There is one thing though, that can make our human lives, our existence, more meaningful. It can give us strength and courage to live and navigate our lives around so many troubled waters. And that is a healthy spirituality. When religion is true to itself and is itself healthy, it is about spirituality. Spirituality is the core of any religion. But religion can become distorted and misused. Religion can develop its own institutional ego, even while it preaches to individuals about the need to humble oneself.
Spirituality is like living water that springs up in the very depths of the experience of faith. To drink from your own well is to live your own life in the Spirit of our Lord God Creator. Whether it be from the Well of Jesus, Bahaullah, Krishna, the God of Abraham, Mohammad or other prophets, the spiritual journey is thirst-quenching, refreshing and touches every dimension of our lives. Spirituality is the healing, reconciling and liberating force in human life.

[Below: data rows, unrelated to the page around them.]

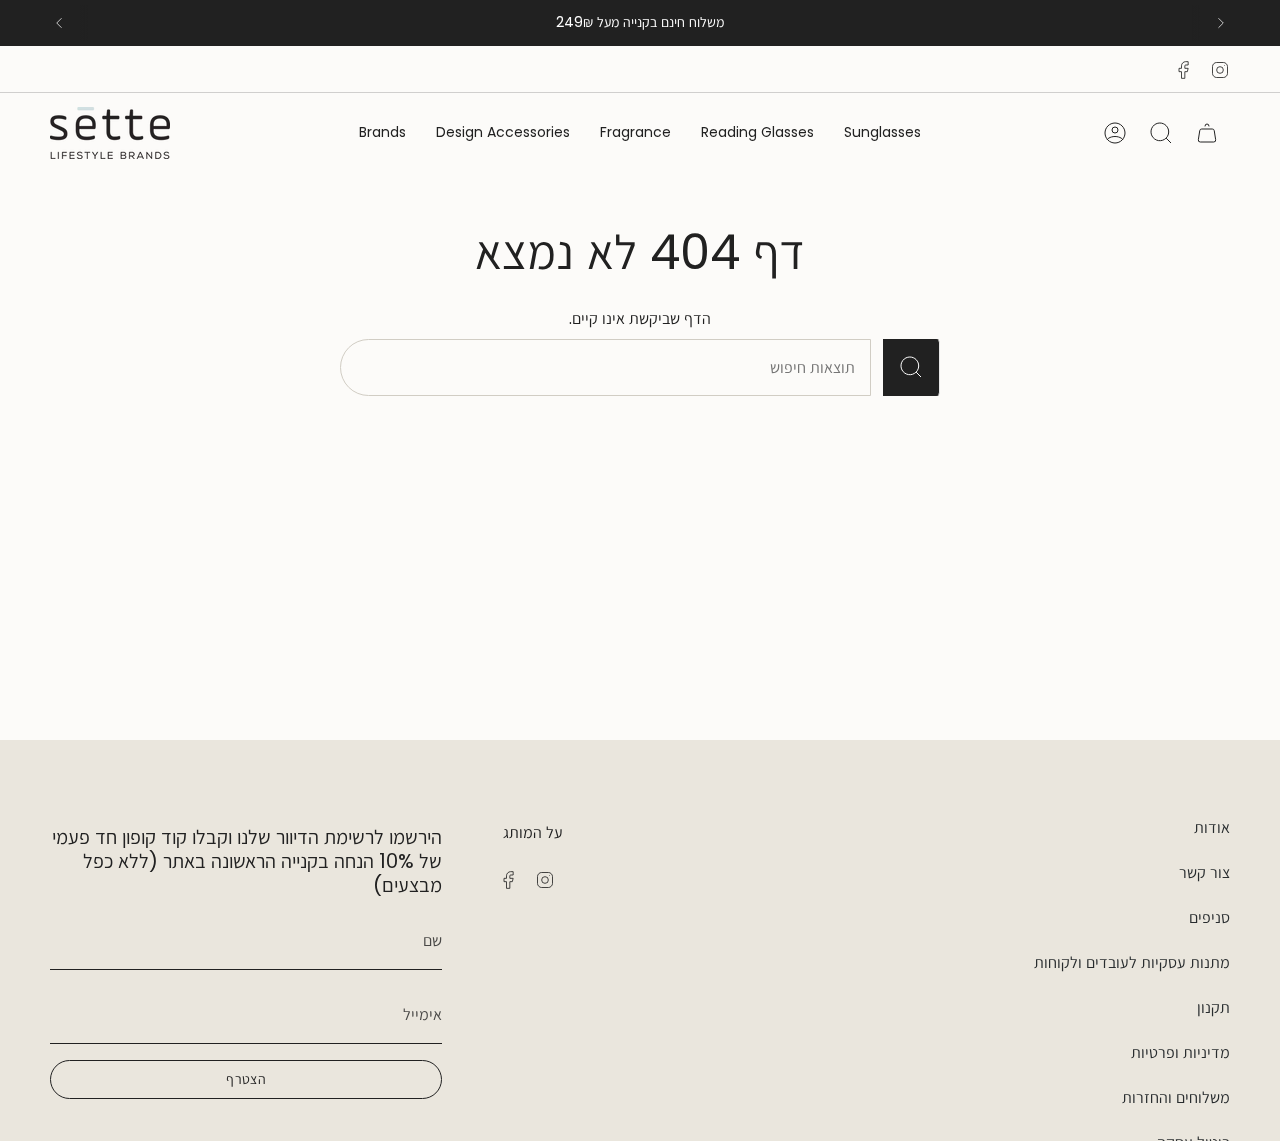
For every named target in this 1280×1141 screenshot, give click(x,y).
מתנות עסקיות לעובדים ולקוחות (1132, 962)
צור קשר (1204, 872)
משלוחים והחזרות (1176, 1097)
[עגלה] (1207, 133)
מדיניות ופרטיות (1180, 1052)
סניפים (1209, 917)
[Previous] (59, 23)
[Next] (1221, 23)
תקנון (1213, 1007)
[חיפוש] (911, 367)
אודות (1212, 827)
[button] (882, 133)
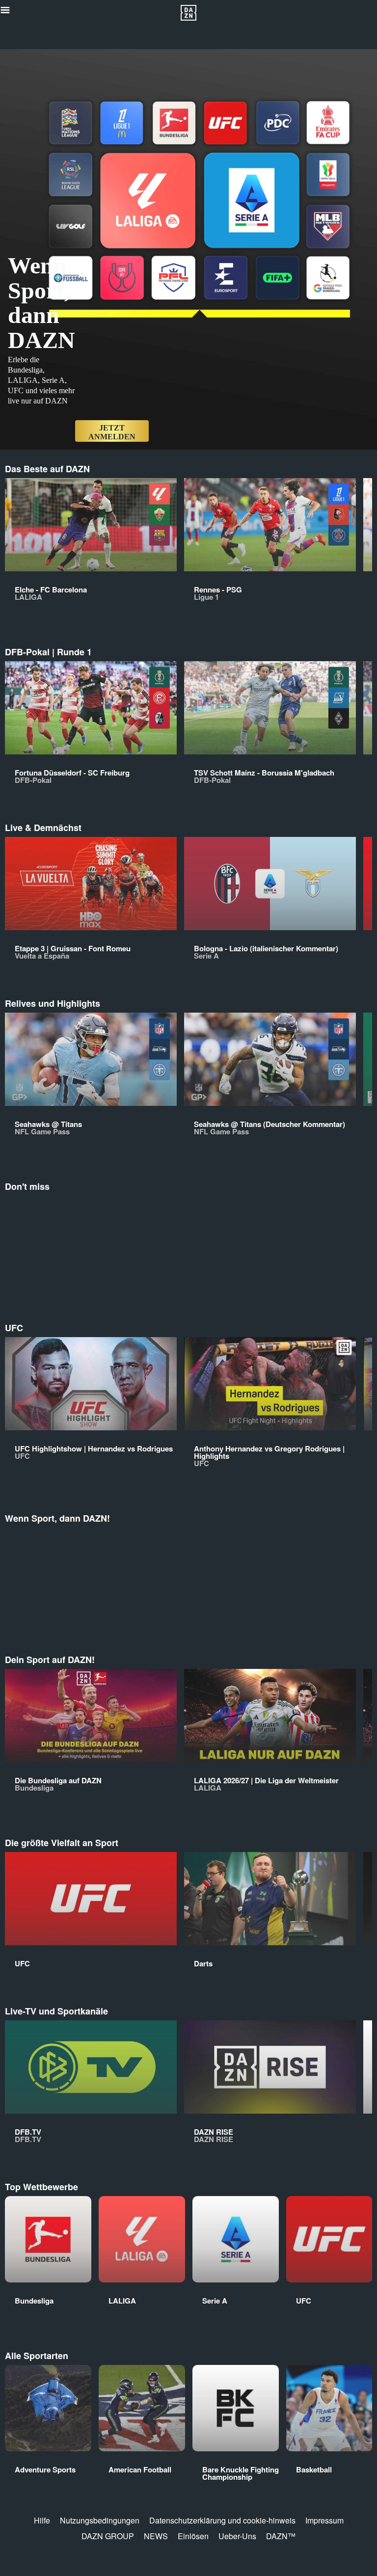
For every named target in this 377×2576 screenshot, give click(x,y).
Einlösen (193, 2536)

In times like ours, when our planet is reeling from abuse and misuse at the hands of humans, when our ability to connect with each other across the globe can be within seconds, when livable space for our own selves and the Creator's other species is dwindling, we might want to take a long, refreshing drink from our spiritual well. It might help us quench our parched journey. We might want to acknowledge and taste the waters from other wells and discover that those wells can nurture us too. Jesus of Nazareth said, "Love one another. It is my Commandment to you." He didn't quality or quantify. He meant everyone. He nourished a woman at the well and embraced her as His own. Let's embrace the diversity of wells that we all drink from and get spiritual nourishment from them all.
Father Michael Curran is the priest of St. Brendan's Episcopal Church in Juneau.